India-born former Goldman Sachs Director Rajat Gupta will today report to a prison in Massachusetts to begin his two-year sentence for insider trading, after having fought an over three-year long legal battle with all his might to clear his name.
65-year-old Gupta, once regarded as among the most powerful and influential in corporate America, will serve his jail term at a minimum security satellite camp of the Federal Medical Center-Devens in Ayer, Massachusetts.
Incidentally Gupta's camp, which currently has 132 inmates, is next to the medical centre where his one-time friend and business associate hedge fund founder Raj Rajaratnam is serving his 11-year prison sentence for running a massive insider trading scheme.
Gupta was convicted in 2012 after a jury trial of passing confidential information about Goldman Sachs to Rajaratnam minutes after he learned about them at the board meetings.
The IIT-Delhi and Harvard alumnus is expected to arrive at the prison facility before noon after which he will undergo routine medical tests, an information officer at the prison told PTI over phone.
The medical tests will take a day to be completed, following which Gupta will be lodged in the satellite camp.
According to initial information available on the facility's website, Gupta has been described as a 65-year-old "Asian, male."
According to the camp's rules, Gupta will be able to receive family and friends on Saturdays, Sundays and federal holidays between 8:30 AM to 3:00 PM while on?Fridays between 2:30pm and 8:30pm.
Normally, only five visitors, including children, are allowed to visit an inmate at any given time.
A report last week in the New York Times had quoted retired Bureau of Prison's Correctional Treatment Specialist Jack Donson as saying that Gupta could serve approximately 85 per cent of his two-year sentence before becoming eligible for transfer to a halfway house prior to his release date.
Although the statutory maximum halfway house is 12 months, white collar offenders with family and financial resources can expect a minimal amount of halfway house placement or direct home detention.
"Based on that, Gupta could be back home by the end of 2015. When Gupta reports to Devens, he will have fought his conviction and efforts to stay out of prison for a longer period of time than he will even be in prison" Donson said.
Eminent journalist Anita Raghavan authored a book on the collapse of Rajaratnam's Galleon hedge fund and the unraveling of Wall Street big-wigs as the government, led by Mannattan's India-born top federal prosecutor Preet Bharara, uncovered one of the biggest insider trading schemes in US history.

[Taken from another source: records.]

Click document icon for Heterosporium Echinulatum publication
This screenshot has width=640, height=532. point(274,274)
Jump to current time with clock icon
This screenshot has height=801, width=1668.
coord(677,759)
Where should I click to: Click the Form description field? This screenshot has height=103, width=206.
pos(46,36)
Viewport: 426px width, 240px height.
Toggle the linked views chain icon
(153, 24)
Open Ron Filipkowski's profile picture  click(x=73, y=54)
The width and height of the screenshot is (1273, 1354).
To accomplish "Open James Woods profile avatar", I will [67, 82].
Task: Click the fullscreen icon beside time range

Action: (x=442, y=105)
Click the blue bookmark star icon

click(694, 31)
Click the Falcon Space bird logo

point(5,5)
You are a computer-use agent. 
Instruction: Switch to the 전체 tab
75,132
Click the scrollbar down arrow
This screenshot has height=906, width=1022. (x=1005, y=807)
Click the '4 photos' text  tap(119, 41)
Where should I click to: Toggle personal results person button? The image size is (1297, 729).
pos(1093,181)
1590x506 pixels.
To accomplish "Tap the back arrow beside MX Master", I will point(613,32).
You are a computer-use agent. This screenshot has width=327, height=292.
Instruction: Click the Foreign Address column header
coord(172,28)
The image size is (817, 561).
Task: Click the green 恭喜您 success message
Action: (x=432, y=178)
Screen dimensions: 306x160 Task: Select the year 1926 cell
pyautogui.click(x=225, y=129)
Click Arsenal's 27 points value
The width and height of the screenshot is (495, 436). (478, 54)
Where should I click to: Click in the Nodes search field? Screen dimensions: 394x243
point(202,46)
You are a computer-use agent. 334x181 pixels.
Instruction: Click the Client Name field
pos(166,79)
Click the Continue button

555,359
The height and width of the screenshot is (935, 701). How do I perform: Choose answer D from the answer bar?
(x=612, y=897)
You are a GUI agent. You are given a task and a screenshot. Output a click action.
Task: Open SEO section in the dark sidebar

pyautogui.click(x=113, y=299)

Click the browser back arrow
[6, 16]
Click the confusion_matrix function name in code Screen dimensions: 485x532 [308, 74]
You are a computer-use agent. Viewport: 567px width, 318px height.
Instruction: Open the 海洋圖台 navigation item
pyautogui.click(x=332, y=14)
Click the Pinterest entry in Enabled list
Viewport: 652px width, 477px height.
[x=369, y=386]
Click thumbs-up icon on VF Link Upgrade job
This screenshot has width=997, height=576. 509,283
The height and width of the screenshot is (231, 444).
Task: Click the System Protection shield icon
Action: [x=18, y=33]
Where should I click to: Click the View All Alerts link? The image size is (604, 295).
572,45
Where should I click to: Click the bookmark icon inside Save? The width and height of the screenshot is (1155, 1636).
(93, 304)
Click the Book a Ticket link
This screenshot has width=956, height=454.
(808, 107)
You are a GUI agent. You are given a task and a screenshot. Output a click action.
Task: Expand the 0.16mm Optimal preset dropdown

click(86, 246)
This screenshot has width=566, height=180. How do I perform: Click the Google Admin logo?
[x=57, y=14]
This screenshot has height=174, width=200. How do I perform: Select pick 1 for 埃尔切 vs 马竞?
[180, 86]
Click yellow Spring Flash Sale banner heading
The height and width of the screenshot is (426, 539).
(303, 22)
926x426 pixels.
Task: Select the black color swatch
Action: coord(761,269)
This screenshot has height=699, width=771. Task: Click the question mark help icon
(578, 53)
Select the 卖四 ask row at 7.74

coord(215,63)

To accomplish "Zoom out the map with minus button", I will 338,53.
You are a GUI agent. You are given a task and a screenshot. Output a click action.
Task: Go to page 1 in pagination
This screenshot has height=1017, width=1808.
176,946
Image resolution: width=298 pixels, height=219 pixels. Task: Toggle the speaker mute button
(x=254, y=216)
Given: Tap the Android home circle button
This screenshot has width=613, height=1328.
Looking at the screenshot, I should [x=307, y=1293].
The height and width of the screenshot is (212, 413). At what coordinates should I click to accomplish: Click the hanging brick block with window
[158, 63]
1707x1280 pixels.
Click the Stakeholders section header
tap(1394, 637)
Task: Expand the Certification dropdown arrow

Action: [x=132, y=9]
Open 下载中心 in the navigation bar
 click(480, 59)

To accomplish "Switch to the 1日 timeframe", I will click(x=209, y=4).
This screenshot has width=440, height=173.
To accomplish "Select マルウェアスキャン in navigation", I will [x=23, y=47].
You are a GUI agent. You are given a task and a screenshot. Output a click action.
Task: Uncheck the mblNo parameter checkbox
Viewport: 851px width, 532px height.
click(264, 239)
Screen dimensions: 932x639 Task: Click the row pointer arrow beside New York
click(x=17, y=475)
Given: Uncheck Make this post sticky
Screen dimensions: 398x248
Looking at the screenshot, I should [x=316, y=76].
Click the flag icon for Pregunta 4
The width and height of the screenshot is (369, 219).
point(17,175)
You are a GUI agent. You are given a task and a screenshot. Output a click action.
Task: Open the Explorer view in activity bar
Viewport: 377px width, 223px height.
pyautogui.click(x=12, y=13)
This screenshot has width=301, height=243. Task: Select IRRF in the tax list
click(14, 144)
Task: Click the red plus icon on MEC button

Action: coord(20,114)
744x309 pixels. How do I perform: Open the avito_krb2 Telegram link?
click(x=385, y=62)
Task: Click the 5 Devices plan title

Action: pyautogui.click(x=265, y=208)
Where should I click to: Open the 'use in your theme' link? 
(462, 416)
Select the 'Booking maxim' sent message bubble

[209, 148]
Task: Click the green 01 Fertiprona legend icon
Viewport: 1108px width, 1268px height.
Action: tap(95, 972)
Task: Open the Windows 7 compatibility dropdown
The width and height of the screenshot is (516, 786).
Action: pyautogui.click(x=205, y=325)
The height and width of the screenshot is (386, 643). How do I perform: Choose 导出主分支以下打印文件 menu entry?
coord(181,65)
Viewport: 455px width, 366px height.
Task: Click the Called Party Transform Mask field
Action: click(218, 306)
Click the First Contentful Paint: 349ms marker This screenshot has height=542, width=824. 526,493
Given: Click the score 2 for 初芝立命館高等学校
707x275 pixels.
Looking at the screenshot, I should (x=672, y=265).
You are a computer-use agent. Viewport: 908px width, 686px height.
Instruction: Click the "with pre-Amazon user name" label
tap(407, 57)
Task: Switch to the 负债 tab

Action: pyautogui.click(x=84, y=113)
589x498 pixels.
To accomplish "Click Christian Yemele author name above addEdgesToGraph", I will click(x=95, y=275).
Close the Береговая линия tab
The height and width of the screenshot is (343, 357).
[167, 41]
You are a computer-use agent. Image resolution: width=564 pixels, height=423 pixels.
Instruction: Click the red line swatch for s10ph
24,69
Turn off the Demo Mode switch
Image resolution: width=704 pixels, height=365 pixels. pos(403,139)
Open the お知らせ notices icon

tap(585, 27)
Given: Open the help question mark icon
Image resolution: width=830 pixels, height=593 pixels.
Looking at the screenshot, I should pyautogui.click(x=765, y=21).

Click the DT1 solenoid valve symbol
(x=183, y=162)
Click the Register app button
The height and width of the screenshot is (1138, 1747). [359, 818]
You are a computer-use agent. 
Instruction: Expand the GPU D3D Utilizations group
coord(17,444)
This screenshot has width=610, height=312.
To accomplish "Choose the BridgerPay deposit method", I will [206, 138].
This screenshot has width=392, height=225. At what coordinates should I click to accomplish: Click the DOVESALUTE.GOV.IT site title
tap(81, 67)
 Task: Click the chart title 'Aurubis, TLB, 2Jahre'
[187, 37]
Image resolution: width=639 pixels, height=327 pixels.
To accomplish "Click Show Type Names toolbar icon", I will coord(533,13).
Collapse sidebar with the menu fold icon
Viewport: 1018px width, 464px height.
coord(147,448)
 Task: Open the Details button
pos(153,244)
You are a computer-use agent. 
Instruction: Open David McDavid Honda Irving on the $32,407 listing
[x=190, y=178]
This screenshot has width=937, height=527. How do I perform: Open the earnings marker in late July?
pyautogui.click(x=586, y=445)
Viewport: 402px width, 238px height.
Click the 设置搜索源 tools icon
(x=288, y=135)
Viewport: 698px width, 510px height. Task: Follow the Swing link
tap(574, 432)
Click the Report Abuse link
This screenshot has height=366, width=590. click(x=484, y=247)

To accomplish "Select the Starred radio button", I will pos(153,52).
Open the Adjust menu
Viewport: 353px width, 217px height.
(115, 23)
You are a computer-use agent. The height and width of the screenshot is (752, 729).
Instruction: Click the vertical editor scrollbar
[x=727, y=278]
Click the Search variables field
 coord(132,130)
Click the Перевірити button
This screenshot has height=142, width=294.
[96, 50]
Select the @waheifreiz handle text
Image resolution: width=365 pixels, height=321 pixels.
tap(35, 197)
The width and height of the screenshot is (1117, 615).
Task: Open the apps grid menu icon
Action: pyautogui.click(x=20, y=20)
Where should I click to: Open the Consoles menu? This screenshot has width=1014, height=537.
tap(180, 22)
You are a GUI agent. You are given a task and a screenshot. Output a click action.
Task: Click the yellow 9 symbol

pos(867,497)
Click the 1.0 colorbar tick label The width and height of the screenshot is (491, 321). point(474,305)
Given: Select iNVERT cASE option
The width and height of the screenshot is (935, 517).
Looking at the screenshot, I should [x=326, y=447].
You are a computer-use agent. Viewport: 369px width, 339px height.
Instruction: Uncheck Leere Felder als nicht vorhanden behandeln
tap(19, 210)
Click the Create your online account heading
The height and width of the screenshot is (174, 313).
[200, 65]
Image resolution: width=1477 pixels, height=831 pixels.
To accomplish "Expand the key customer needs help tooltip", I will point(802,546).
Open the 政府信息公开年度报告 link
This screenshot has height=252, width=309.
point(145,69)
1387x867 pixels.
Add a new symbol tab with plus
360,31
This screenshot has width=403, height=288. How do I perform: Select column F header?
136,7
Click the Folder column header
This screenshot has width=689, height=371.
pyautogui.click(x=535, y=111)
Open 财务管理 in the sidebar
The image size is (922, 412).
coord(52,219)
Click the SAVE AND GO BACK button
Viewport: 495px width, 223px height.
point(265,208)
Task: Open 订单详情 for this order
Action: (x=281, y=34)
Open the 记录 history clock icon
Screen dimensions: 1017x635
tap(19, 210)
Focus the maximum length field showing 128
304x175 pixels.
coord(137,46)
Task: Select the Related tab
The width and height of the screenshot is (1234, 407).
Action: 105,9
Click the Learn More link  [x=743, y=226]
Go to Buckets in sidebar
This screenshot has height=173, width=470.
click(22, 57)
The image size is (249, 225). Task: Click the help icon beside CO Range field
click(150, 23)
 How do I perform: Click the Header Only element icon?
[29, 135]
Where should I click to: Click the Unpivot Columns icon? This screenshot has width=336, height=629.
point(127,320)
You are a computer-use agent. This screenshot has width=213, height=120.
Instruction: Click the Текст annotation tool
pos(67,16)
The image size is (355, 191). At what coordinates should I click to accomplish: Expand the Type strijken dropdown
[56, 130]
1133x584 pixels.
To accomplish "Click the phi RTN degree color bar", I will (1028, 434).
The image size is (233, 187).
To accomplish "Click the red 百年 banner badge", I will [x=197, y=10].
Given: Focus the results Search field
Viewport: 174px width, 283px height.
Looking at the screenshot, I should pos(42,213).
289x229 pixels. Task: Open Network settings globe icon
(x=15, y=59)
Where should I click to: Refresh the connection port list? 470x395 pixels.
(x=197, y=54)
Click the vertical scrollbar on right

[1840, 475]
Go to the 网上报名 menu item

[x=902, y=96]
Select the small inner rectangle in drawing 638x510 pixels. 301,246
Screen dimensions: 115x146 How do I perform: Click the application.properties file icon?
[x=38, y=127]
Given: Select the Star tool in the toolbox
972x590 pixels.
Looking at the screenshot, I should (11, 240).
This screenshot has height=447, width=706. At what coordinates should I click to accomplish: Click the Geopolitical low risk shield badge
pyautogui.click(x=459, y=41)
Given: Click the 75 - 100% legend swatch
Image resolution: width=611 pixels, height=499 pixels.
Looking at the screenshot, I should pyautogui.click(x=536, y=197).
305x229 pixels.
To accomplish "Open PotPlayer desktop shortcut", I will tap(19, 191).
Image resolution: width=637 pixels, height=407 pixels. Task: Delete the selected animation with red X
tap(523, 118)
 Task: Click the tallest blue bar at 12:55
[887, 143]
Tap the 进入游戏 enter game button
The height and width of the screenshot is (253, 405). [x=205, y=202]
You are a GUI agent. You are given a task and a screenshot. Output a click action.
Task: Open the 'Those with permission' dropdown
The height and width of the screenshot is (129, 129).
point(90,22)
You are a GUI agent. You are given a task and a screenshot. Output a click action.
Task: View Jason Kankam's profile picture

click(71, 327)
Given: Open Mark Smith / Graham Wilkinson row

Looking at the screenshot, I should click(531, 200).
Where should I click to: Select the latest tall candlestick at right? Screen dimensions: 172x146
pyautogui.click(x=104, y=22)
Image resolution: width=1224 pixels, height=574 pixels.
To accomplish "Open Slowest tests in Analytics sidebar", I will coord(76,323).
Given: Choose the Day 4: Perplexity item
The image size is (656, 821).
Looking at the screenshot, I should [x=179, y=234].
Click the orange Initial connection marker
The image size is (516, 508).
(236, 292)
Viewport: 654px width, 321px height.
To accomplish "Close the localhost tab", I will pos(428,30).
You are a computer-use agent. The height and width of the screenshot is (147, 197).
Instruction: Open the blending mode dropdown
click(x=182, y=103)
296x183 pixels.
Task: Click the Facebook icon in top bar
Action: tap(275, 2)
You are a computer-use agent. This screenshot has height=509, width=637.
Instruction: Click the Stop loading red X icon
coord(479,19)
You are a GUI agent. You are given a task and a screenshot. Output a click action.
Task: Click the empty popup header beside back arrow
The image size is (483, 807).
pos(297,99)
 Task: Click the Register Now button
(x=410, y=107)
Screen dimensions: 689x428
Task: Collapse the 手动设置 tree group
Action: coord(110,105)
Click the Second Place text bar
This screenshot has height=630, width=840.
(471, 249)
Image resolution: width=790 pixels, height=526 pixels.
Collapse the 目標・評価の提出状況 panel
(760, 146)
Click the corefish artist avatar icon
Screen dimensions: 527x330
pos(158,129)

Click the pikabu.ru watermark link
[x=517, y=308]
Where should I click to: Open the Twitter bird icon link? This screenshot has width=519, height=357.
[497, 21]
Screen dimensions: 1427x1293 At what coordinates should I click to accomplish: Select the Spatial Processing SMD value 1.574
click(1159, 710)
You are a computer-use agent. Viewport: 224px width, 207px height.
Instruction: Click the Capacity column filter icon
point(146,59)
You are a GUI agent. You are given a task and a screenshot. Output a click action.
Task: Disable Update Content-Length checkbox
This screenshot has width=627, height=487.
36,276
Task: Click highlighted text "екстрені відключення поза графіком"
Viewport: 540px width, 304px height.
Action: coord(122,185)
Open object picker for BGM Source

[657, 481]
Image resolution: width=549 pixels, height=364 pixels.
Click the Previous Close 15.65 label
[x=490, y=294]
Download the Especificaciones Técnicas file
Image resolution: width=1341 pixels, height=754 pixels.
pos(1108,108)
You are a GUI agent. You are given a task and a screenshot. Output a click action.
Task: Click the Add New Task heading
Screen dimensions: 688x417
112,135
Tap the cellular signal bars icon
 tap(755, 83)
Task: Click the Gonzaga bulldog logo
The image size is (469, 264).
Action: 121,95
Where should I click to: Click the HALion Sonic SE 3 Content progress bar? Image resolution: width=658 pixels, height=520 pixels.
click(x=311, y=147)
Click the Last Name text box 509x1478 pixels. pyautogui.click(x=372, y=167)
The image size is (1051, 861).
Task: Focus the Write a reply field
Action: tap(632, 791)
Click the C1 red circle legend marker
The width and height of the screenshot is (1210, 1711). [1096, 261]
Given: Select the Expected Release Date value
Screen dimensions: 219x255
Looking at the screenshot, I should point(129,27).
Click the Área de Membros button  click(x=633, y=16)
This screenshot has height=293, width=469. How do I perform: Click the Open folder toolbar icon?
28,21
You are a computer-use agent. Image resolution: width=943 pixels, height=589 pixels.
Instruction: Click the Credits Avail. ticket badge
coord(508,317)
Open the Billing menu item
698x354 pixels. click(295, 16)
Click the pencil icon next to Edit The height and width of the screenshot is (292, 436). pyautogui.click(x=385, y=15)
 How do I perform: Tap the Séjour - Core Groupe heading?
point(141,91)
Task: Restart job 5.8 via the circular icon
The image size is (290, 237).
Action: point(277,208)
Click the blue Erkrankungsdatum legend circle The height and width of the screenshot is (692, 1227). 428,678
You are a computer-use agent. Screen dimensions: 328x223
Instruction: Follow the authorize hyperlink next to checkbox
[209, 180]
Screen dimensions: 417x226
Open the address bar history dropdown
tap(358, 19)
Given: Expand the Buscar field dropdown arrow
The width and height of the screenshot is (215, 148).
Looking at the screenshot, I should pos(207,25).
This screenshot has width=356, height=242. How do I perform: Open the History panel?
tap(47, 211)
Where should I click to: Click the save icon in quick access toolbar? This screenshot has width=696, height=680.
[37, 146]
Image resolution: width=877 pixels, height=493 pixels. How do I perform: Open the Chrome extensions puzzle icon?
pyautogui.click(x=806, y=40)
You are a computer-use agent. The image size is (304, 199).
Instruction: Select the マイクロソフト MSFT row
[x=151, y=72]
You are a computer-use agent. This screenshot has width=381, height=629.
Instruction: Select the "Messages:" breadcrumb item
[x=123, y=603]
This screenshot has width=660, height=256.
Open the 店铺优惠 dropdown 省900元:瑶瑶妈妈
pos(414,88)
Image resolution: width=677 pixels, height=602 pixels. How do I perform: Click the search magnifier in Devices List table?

In 'The Billionaire?s Apprentice: The Rise of the Indian- American Elite and the Fall of the Galleon Hedge Fund,' Raghavan writes that Gupta would "still be remembered as the dignified McKinsey managing director who fell down the money trap and under the spell of a boorish hedge-fund trader, a reality which, in his world, is almost as damning as the crime he stands accused of committing.
"At one point Gupta was convinced he would find a way to come back, salvage his tattered reputation and perhaps even rebuild his savings, which have taken a beating as his legal troubles have mounted. He thought he might be able to rehabilitate his brand...(but) Gupta had a reputation that was completely wrapped up in his."
Raghavan writes that even if Gupta could have succeeded in overturning the conviction, his "options at rehabilitation are limited" since the US Securities and Exchange Commission is seeking in a parallel civil case to bar him from running a company and even working for an investment adviser.
"In a way, it is one of the few realities of his new life that he has embraced," Raghavan writes and quotes a friend of Gupta as saying that, "I don't think Rajat aspires to be in the same room as (JP Morgan Chase CEO) Jamie Dimon anymore. I don't think he really cares."
The prison term is the final nail in the coffin for Gupta, who rose to stellar heights in corporate America and became the poster-boy of the Indian-American success story.
At age 45, he became the first Indian CEO of the consulting giant McKinsey. He co-founded the prestigious Indian School of Business with fellow McKinsey executive Anil Kumar, who had pleaded guilty to insider trading and testified as a government witness against Gupta in his trial.
Gupta was also involved with various philanthropic causes, a side that the defence tried to portray at the trial using character witnesses.
Nearly 200 supporters, including influential names like Reliance Industries Chairman Mukesh Ambani, Microsoft co-founder Bill Gates and former UN Secretary-General Kofi Annan, wrote letters to the trial judge asking him to show leniency when he sentenced Gupta for insider trading.
He had been fighting with all his might to reverse his insider trading conviction and avoid going to jail.
His trial lawyer was renowned defense attorney Gary Naftalis and his appeal is being fought by former United States solicitor general Seth Waxman.
The lengthy legal battle is bound to cost millions of dollars for Gupta, who once had a networth of USD 130 million.
The NYT report had said that his total legal costs, including fees paid to his trial lawyers, consultants and experts, stands at roughly USD 40 million.
Gupta was initially required to report to prison in January 2013, a few months after his conviction. He has been free on bail pending appeal since then but the Second Circuit Court of Appeals affirmed his convictions in March this year.